The request :: Quote the lines running from the one that contains "This screenshot has height=819, width=1456." through the one that contains "pyautogui.click(x=1003, y=211)", both included, and leave out the pictures.

Provided records ::
Begin

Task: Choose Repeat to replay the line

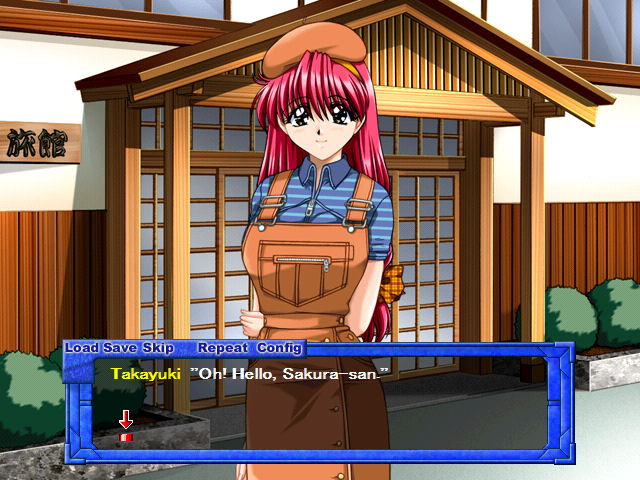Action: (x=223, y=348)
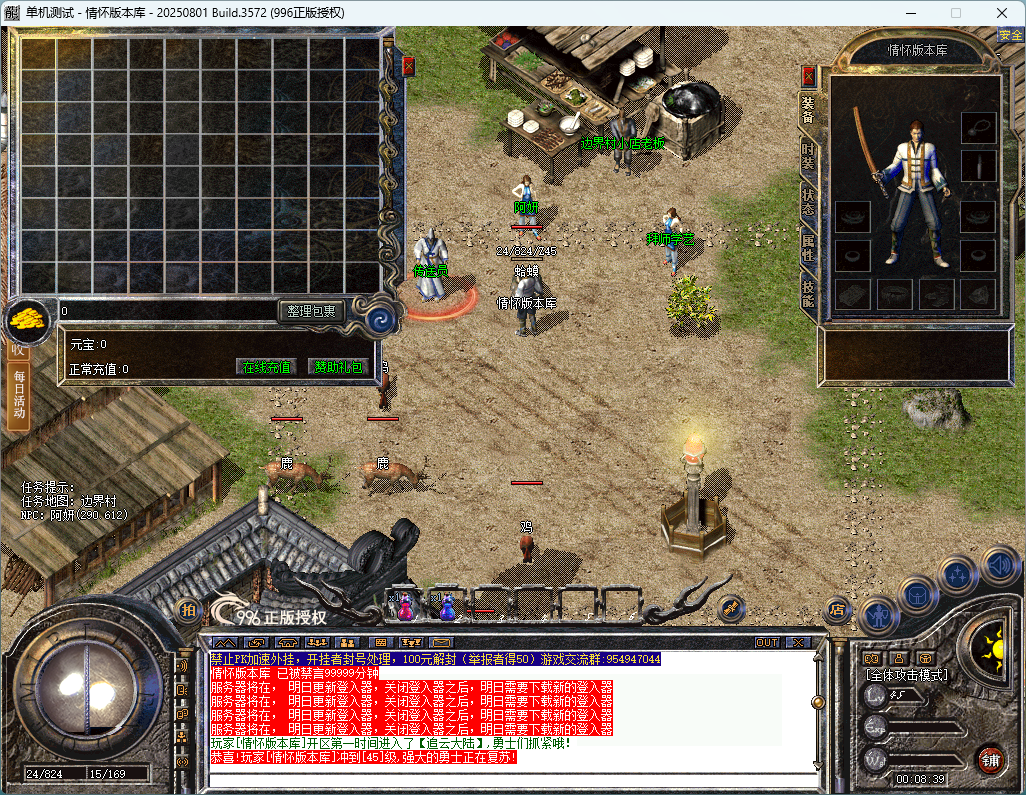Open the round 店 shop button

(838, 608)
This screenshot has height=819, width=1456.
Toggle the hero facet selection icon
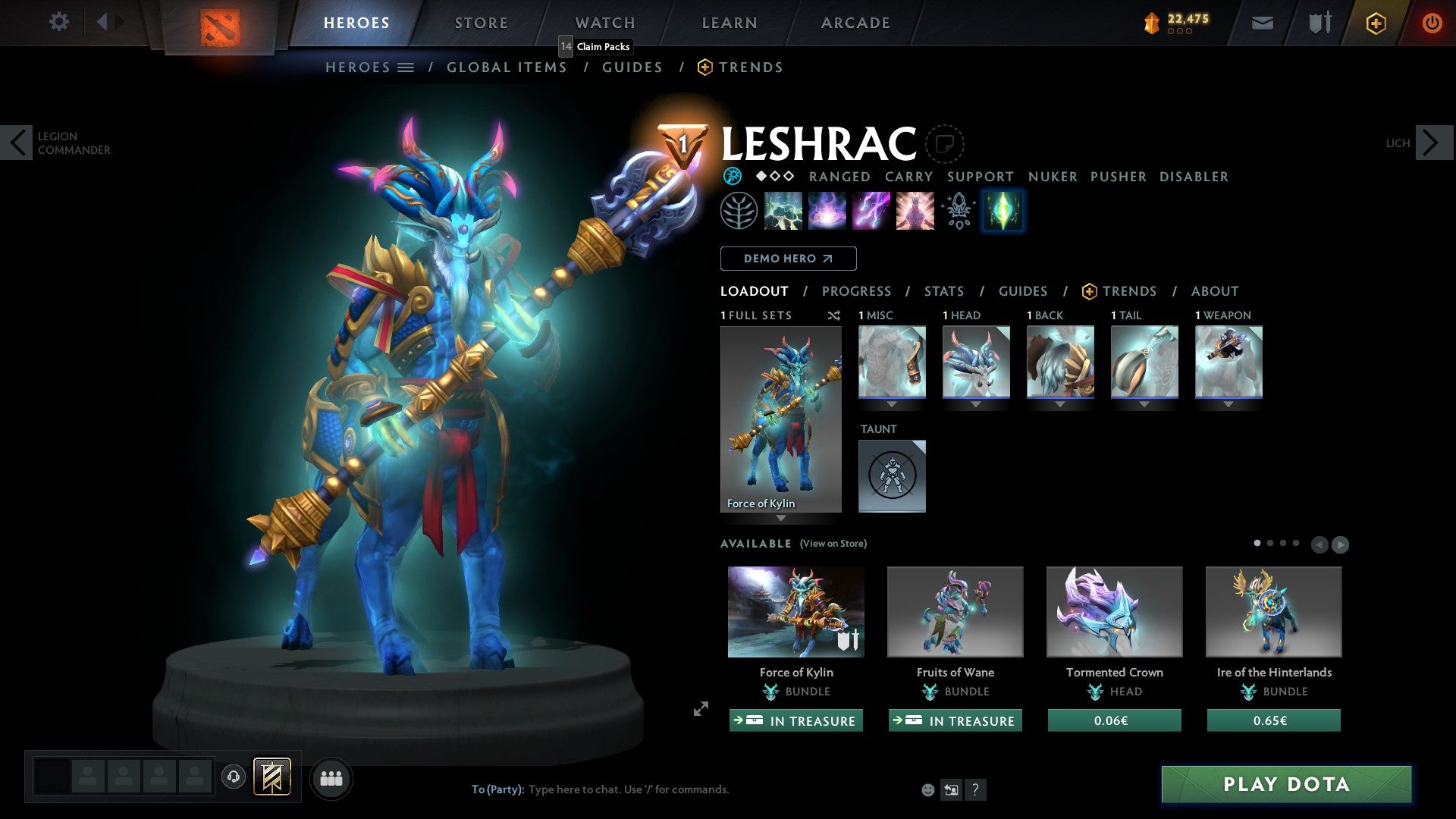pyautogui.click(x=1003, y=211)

End
Begin

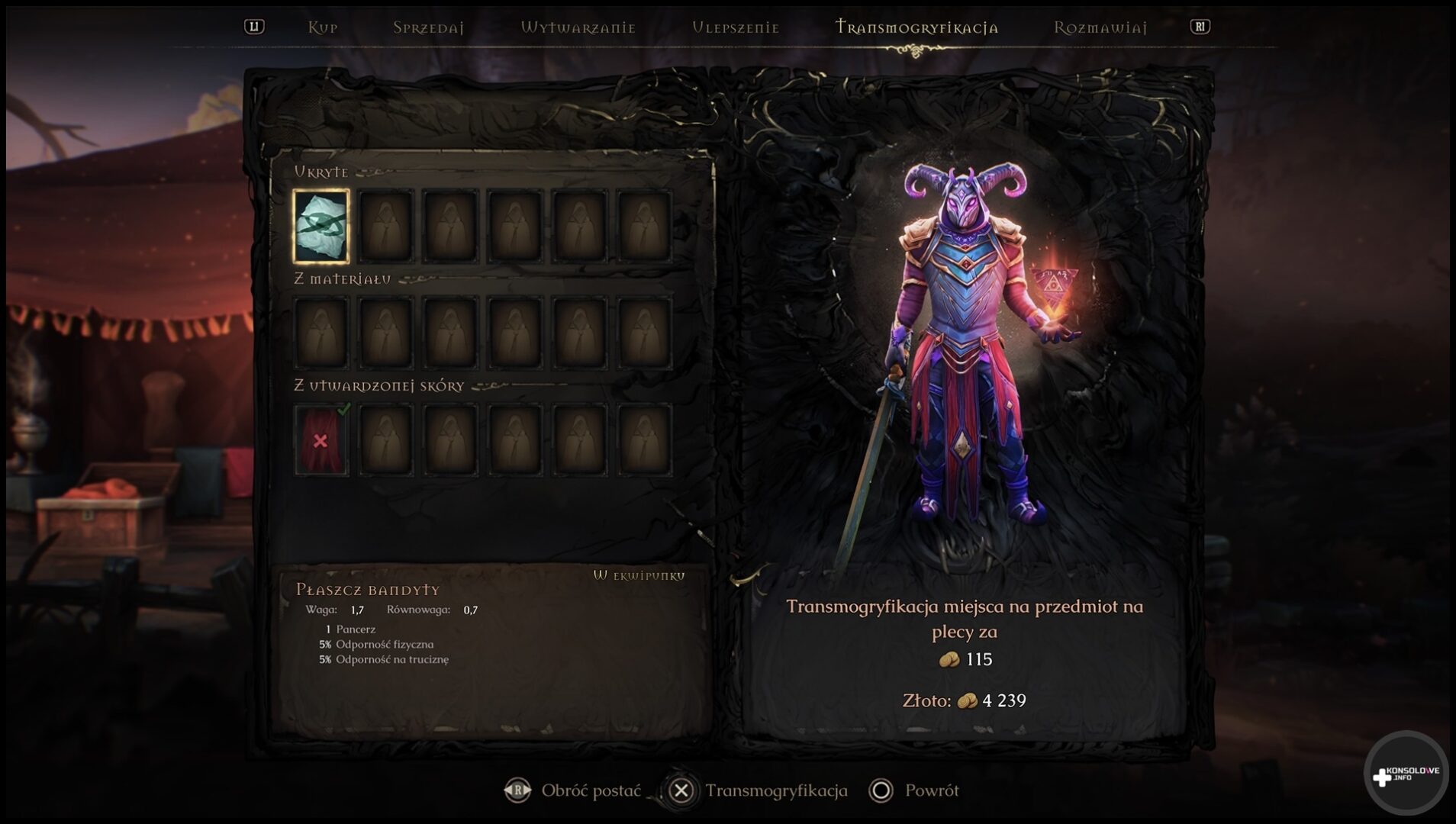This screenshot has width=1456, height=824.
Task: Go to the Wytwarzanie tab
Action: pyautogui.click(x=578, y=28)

End

Task result ::
This screenshot has height=819, width=1456.
Toggle the hero facet selection icon
pyautogui.click(x=1003, y=211)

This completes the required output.